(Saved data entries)
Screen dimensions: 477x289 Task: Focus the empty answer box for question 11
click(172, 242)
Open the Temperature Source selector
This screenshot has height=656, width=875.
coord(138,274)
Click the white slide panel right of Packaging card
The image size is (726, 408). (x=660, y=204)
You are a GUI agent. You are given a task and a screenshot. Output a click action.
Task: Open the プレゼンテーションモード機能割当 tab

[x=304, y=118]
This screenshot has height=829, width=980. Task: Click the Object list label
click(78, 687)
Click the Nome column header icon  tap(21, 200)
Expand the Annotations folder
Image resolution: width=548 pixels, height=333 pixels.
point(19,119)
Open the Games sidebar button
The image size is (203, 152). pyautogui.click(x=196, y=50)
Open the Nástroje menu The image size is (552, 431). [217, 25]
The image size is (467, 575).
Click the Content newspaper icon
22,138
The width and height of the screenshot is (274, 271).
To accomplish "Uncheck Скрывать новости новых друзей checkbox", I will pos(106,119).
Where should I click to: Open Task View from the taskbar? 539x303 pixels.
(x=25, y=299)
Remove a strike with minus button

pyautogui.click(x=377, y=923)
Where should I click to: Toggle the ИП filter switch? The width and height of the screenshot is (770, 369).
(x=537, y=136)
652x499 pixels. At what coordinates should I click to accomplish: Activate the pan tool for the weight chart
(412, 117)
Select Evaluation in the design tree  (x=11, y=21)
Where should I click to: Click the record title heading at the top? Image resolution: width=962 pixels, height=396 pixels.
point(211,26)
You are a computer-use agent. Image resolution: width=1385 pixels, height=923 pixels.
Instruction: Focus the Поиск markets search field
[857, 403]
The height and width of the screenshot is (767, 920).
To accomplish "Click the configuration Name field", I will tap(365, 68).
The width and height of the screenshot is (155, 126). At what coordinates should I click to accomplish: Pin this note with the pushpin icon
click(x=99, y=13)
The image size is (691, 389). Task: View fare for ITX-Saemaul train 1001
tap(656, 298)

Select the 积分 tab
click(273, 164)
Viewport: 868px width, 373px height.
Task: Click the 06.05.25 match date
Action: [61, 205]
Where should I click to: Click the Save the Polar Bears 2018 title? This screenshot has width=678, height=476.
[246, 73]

▸ Problem to solve:
Copy every record exactly, leaving each line intact.

▸ Exercise response:
Screen dimensions: 477x289 Task: Focus the empty answer box for question 11
click(172, 242)
Open the Temperature Source selector
This screenshot has height=656, width=875.
coord(138,274)
Click the white slide panel right of Packaging card
The image size is (726, 408). (x=660, y=204)
You are a GUI agent. You are given a task and a screenshot. Output a click action.
Task: Open the プレゼンテーションモード機能割当 tab

[x=304, y=118]
This screenshot has height=829, width=980. Task: Click the Object list label
click(78, 687)
Click the Nome column header icon  tap(21, 200)
Expand the Annotations folder
Image resolution: width=548 pixels, height=333 pixels.
point(19,119)
Open the Games sidebar button
The image size is (203, 152). pyautogui.click(x=196, y=50)
Open the Nástroje menu The image size is (552, 431). [217, 25]
The image size is (467, 575).
Click the Content newspaper icon
22,138
The width and height of the screenshot is (274, 271).
To accomplish "Uncheck Скрывать новости новых друзей checkbox", I will pos(106,119).
Where should I click to: Open Task View from the taskbar? 539x303 pixels.
(x=25, y=299)
Remove a strike with minus button

pyautogui.click(x=377, y=923)
Where should I click to: Toggle the ИП filter switch? The width and height of the screenshot is (770, 369).
(x=537, y=136)
652x499 pixels. At what coordinates should I click to accomplish: Activate the pan tool for the weight chart
(412, 117)
Select Evaluation in the design tree  (x=11, y=21)
Where should I click to: Click the record title heading at the top? Image resolution: width=962 pixels, height=396 pixels.
point(211,26)
You are a computer-use agent. Image resolution: width=1385 pixels, height=923 pixels.
Instruction: Focus the Поиск markets search field
[857, 403]
The height and width of the screenshot is (767, 920).
To accomplish "Click the configuration Name field", I will tap(365, 68).
The width and height of the screenshot is (155, 126). At what coordinates should I click to accomplish: Pin this note with the pushpin icon
click(x=99, y=13)
The image size is (691, 389). Task: View fare for ITX-Saemaul train 1001
tap(656, 298)

Select the 积分 tab
click(273, 164)
Viewport: 868px width, 373px height.
Task: Click the 06.05.25 match date
Action: [61, 205]
Where should I click to: Click the Save the Polar Bears 2018 title? This screenshot has width=678, height=476.
[246, 73]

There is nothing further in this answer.